Exercise requirements:
**A.** In the court excerpt on costs and interest, what sum did the Court award to cover costs under all heads?
**B.** Decide whether each statement below agrees with the court excerpt on costs and interest. Answer yes or no for each and quote the deciding words. (i) The Government commented on the applicant's claim for costs. (ii) The applicant's receipts came to 600 Russian roubles. (iii) Default interest is the European Central Bank's marginal lending rate plus three percentage points.
**C.** Please extend the court excerpt on costs and interest, starting after its closing sentence on default interest.

Provided text:
B. Costs and expenses
- The applicant requested the Court to reimburse costs
and expenses incurred before the domestic courts and postal expenses.
He submitted receipts which amounted to 600 Russian roubles (RUR).
- The Government did not comment.
- According
to the Court's case-law, an applicant is entitled to reimbursement of
his costs and expenses only in so far as it has been shown that these
have been actually and necessarily incurred and were reasonable as to
quantum. In the present case, regard being had to the information in
its possession and the above criteria, the Court considers it
reasonable to award the sum of EUR 20 covering costs under all heads,
plus any tax that may be chargeable on the above amount.
C. Default interest
- The Court considers it appropriate that the default
interest should be based on the marginal lending rate of the European
Central Bank, to which should be added three percentage points.

Dataset records:
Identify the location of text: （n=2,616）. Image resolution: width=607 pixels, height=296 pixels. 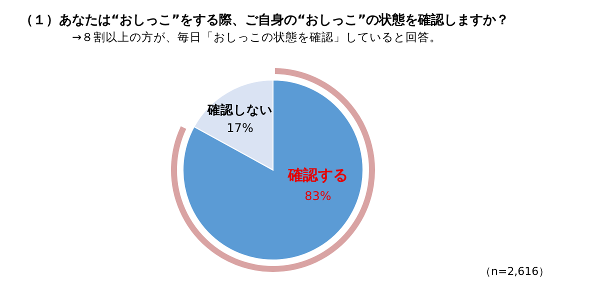
(515, 272). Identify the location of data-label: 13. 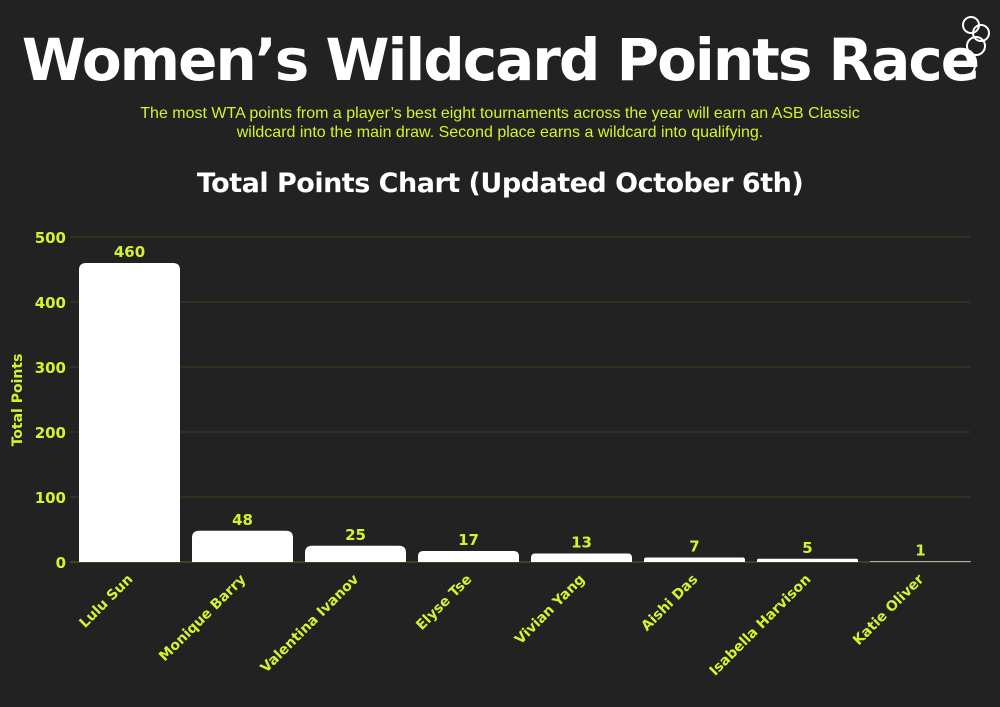
(582, 543).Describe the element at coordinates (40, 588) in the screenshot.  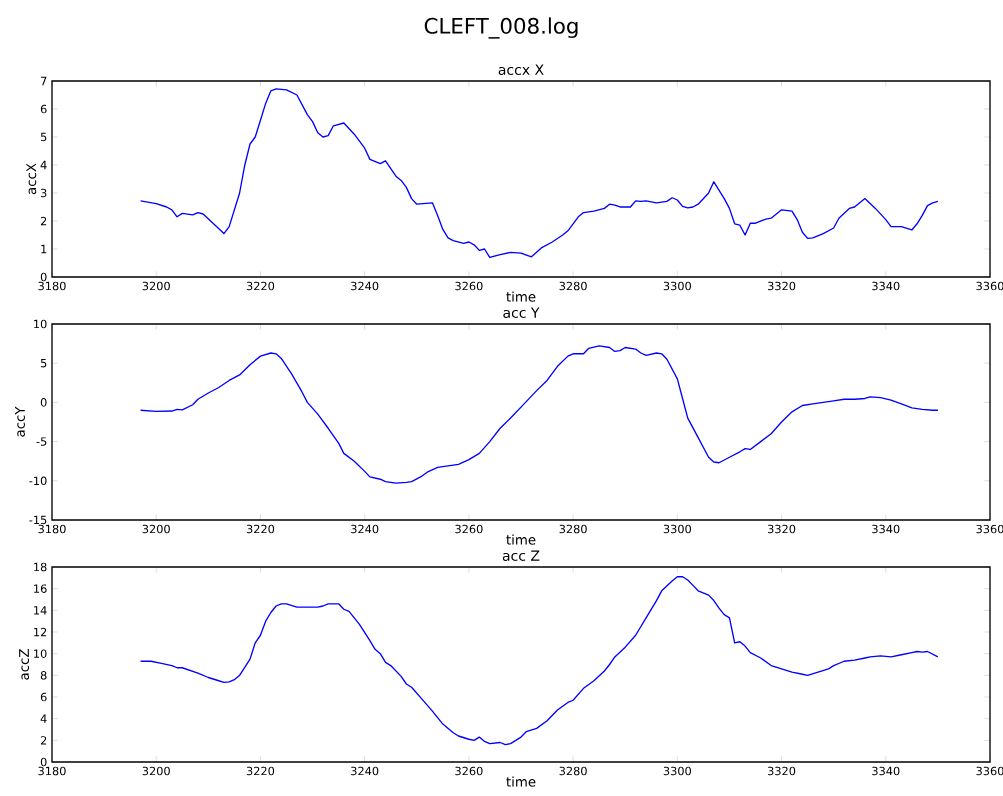
I see `y-tick-label: 16` at that location.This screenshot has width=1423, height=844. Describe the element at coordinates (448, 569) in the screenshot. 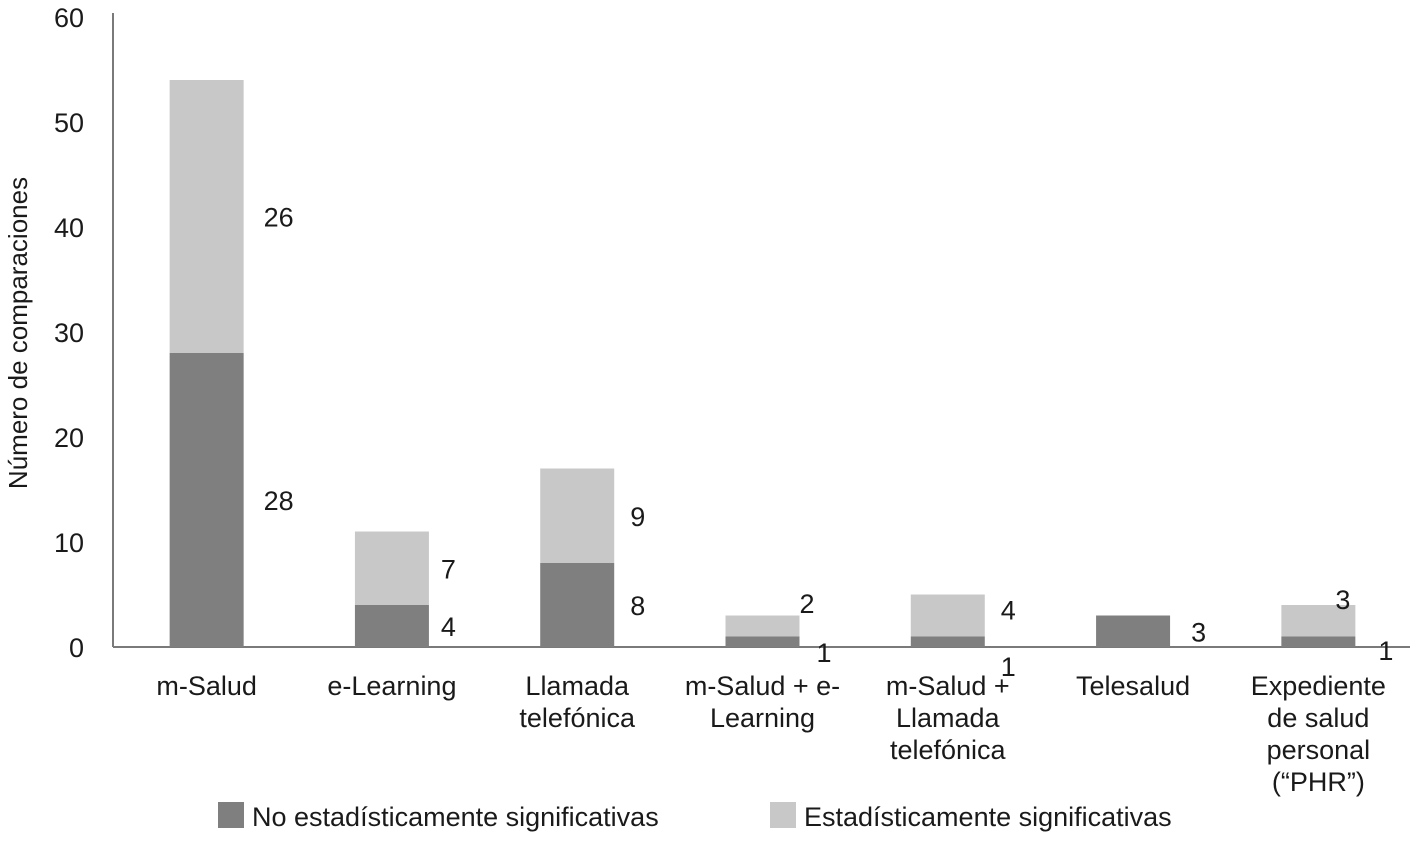

I see `data-label: 7` at that location.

Results in order:
**A.** EUR 20, plus any tax that may be chargeable on that amount.

**B.**
(i) No: "The Government did not comment."
(ii) Yes: "He submitted receipts which amounted to 600 Russian roubles (RUR)."
(iii) Yes: "the default interest should be based on the marginal lending rate of the European Central Bank, to which should be added three percentage points."

**C.**
FOR THESE REASONS, THE COURT UNANIMOUSLY
- Declares the application admissible;
- Holds that there has been a violation of Article
6 of the Convention and Article 1 of Protocol No. 1;
- Holds
(a) that the respondent State, within three months from
the date on which the judgment becomes final in accordance with
Article 44 § 2 of the Convention, shall secure,
by appropriate means, the enforcement of the award made by the
domestic court, and in addition pay the applicant EUR 3,000 (three
thousand euros) in respect of non-pecuniary damage and EUR 20 (twenty
euros) in respect of costs and expenses, to be converted into Russian
roubles at the rate applicable at the date of settlement, plus any
tax that may be chargeable;
(b) that from the expiry of the above-mentioned three
months until settlement simple interest shall be payable on the above
amounts at a rate equal to the marginal lending rate of the European
Central Bank during the default period plus three percentage points;
- Dismisses unanimously the remainder of the
applicant's claim for just satisfaction.
Done in English, and notified in writing on 25 January 2007, pursuant
to Rule 77 §§ 2 and 3 of the Rules of Court.